# Anyone here swage their own projectiles?



## joey (Dec 17, 2009)

Just looking to see if anyone here makes their own projectiles? If so, what are you making?


----------



## Critter (Mar 20, 2010)

I used to for my .44, 41, and 357. But that was when I didn't mind wasting a couple of days playing with hot lead. I have come to find out that you can buy what ever bullet you want to load almost as cheap as doing them yourself if you don't measure the time that it takes you to do it. Not to mention trying to find the materials to do it anymore.


----------



## Cooky (Apr 25, 2011)

Critter said:


> I used to for my .44, 41, and 357. But that was when I didn't mind wasting a couple of days playing with hot lead. I have come to find out that you can buy what ever bullet you want to load almost as cheap as doing them yourself if you don't measure the time that it takes you to do it.

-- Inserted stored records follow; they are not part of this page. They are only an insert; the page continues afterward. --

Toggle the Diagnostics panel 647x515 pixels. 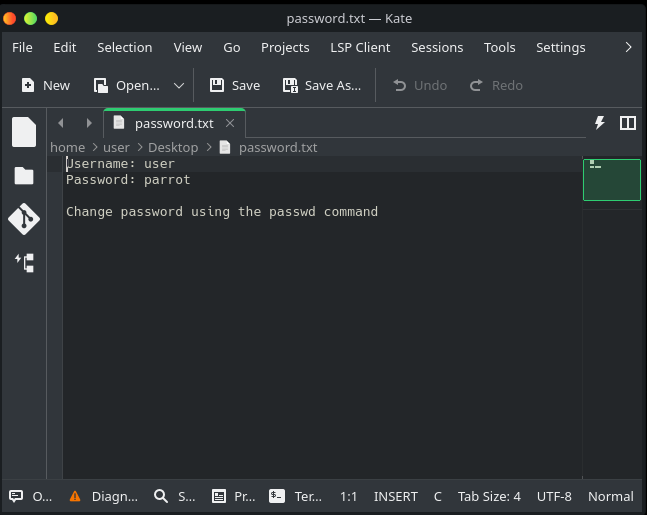[x=103, y=496]
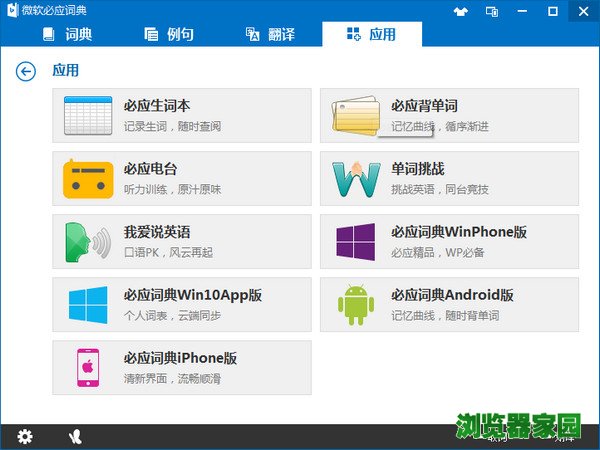Open the 必应词典Win10App版 tile
The image size is (600, 450).
(181, 304)
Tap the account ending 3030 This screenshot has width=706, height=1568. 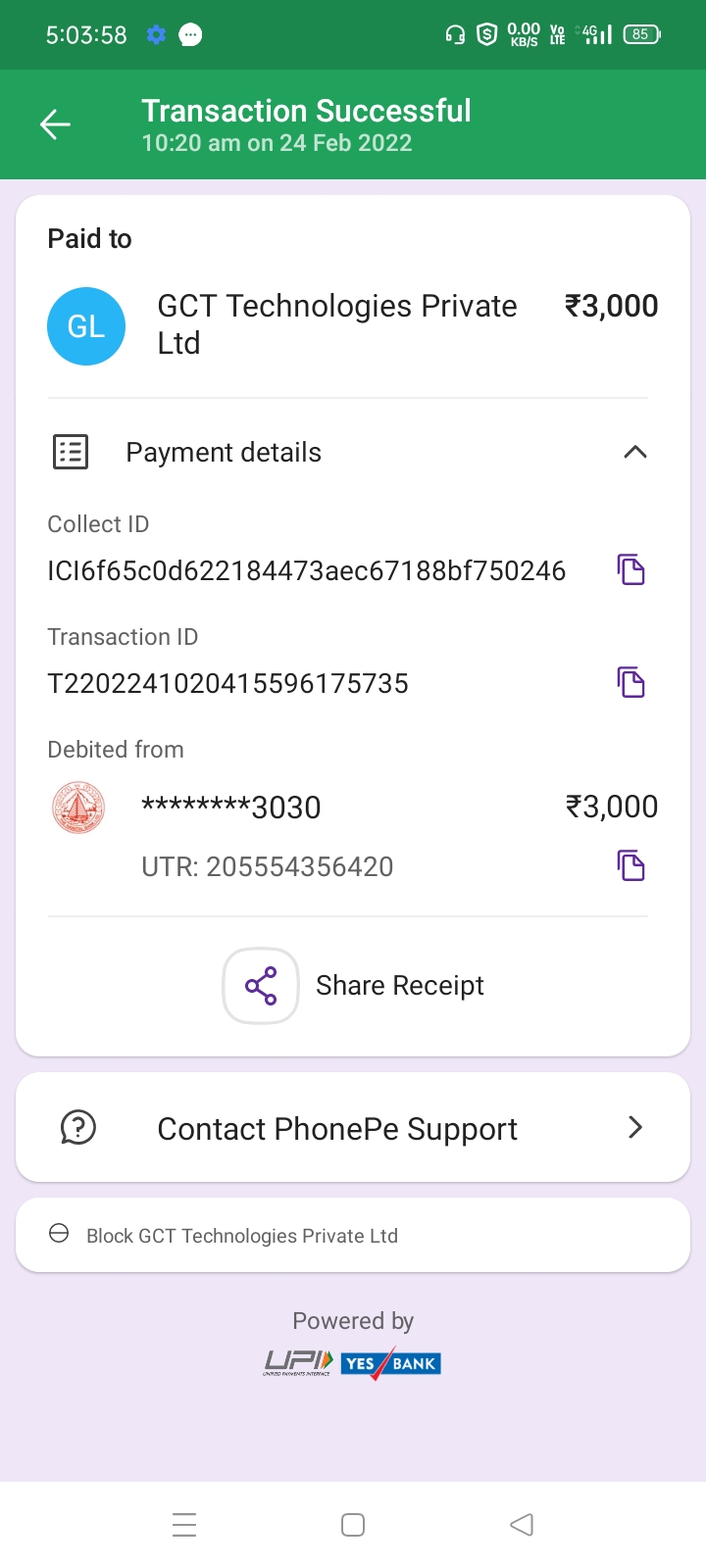point(231,808)
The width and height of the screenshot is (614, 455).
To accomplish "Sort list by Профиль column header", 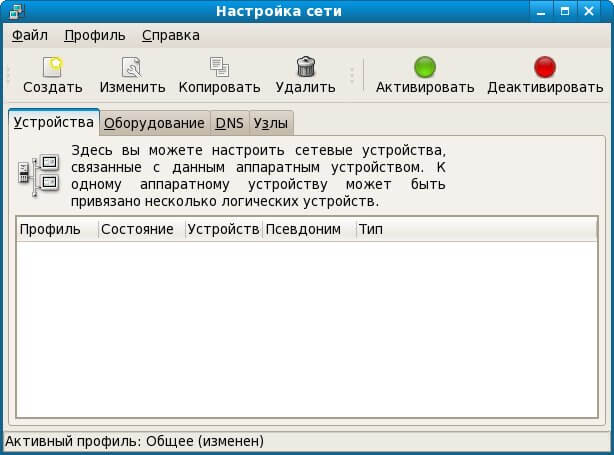I will coord(57,229).
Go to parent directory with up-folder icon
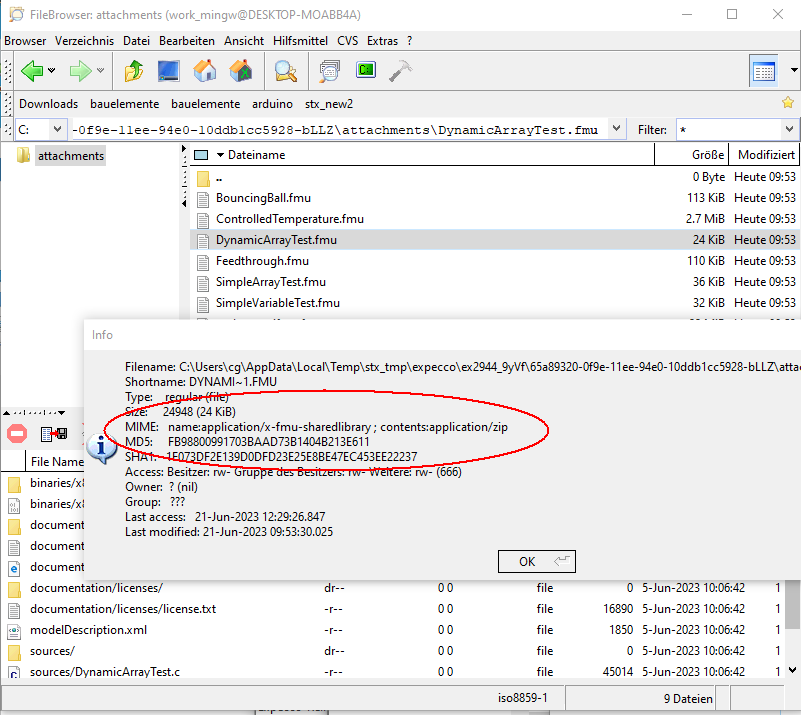This screenshot has height=715, width=801. click(134, 71)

Not to mention trying to find the materials to do it anymore.


+1
I did my own .45's for a while. The commericial casters are too good and too cheap.


----------



## joey (Dec 17, 2009)

Well I was not really looking at casting.



















The brass ones cost me .2 cents a piece and shoot way better than moa. Just curious if there was anyone else that may make them.


----------



## Cooky (Apr 25, 2011)

Okay, I’m hooked.


----------



## JDF_GSP (Jul 4, 2009)

You making those from spent 22 long rifle brass?


----------



## joey (Dec 17, 2009)

Yeah actually. It is time consuming but fun to say the least to make and shoot something you have made.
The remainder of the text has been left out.